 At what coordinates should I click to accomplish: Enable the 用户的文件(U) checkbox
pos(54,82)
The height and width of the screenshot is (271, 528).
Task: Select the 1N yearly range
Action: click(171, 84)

• • •

GOAL OF THE EXERCISE | Each line above must be retyped exactly in the response.

RESPONSE AREA |
 At what coordinates should I click to accomplish: Enable the 用户的文件(U) checkbox
pos(54,82)
The height and width of the screenshot is (271, 528).
Task: Select the 1N yearly range
Action: click(171, 84)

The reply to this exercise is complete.